RING OF KERRY ACCOMMODATION
We stayed half way between Sneem and Castlecove. Although incredibly rural, it was in a great halfway point. We could get to Derrynane within half an hour, or back towards Killarney or Kenmare within an hour. Ardmore Lodge is a stunning five bedroom property with ample space for a large family. As mentioned we rented through Sykes Holiday Cottages. They are an independent holiday cottage provider with 10,000 holiday homes across the UK and Ireland, so it was perfect for our trip. I loved the traditional feel of the building, especially the stone work. The property had stunning views of the mountains and the nearby Atlantic Ocean. The conservatory with ceiling to floor glass was a lovely place to soak up the view.
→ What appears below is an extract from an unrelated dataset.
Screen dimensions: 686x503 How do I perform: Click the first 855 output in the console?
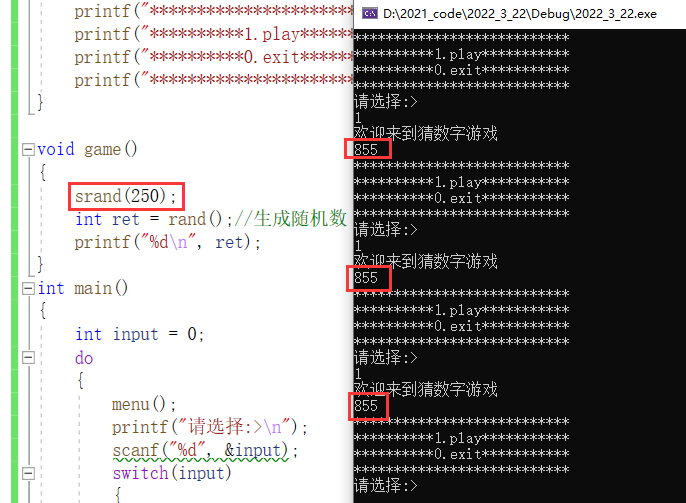point(366,150)
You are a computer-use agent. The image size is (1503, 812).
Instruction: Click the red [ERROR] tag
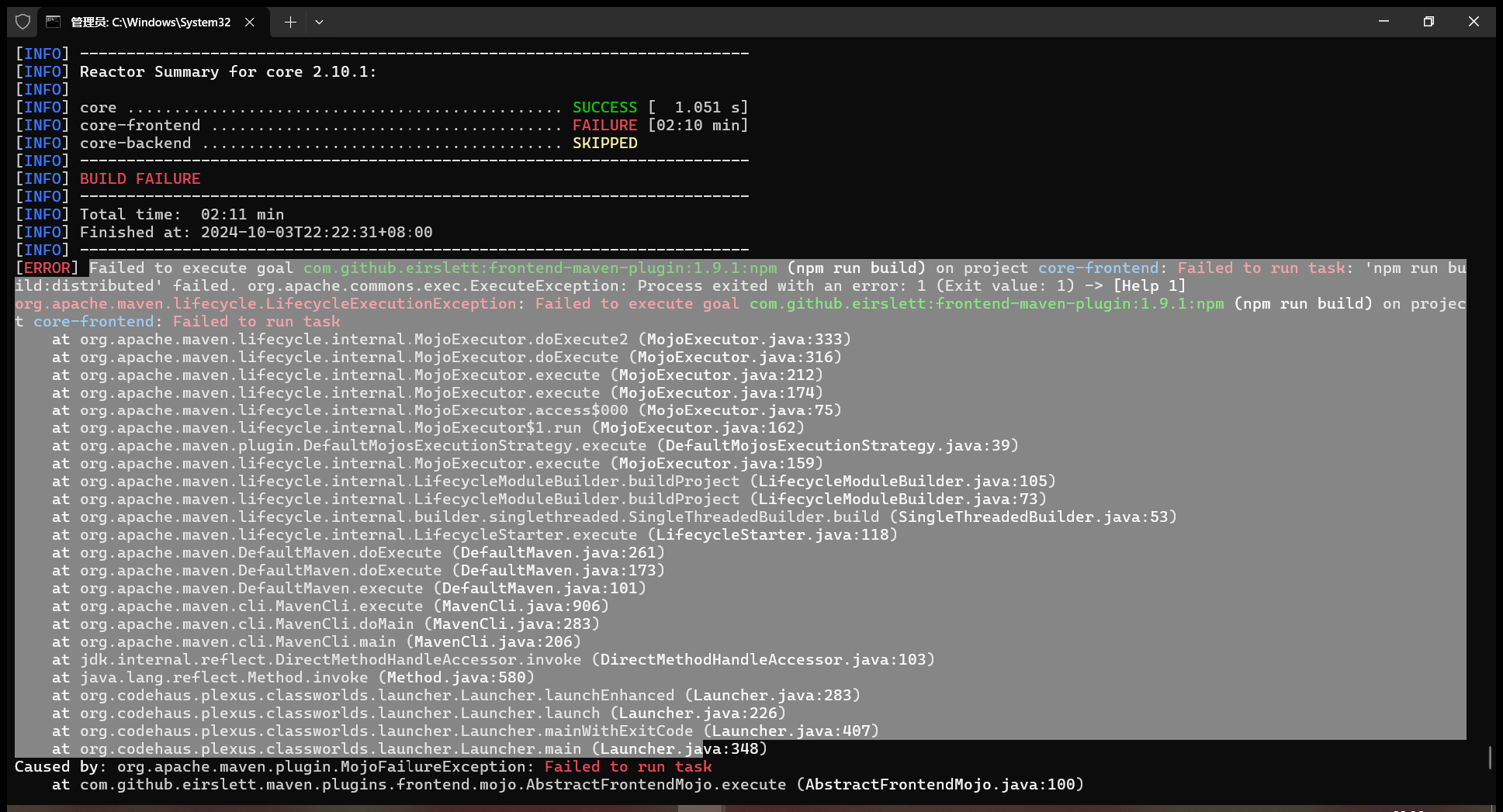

All of the rooms on the upper floor had skylight velux windows. They were perfect for viewing the Milky Way late at night. The house is based in prime position for viewing the stars. There is no light pollution in the area. With that comes silence and privacy. It was such a lovely place to stay during our visit. The property also had three bathrooms, a large living space, a dining area and a large open plan kitchen. It had everything we needed, from dishwasher to washing machine and central heating to a fire with a stock of wood. We couldn’t have asked for anything better!
Killarney is often used as a starting point to travel around the Ring of Kerry. With modern roads connecting from Dublin and other parts of Ireland, it’s much more accessible than our family journeys all of those years ago. It takes around three to four hours to drive to Kerry from Dublin. Likewise, there is an international airport with direct connections to the UK, Portugal, Germany and Spain. There are several other regions in Kerry that are worth a visit. Dingle Peninsula, Iveragh Peninsula, Tralee and North Kerry to name a few.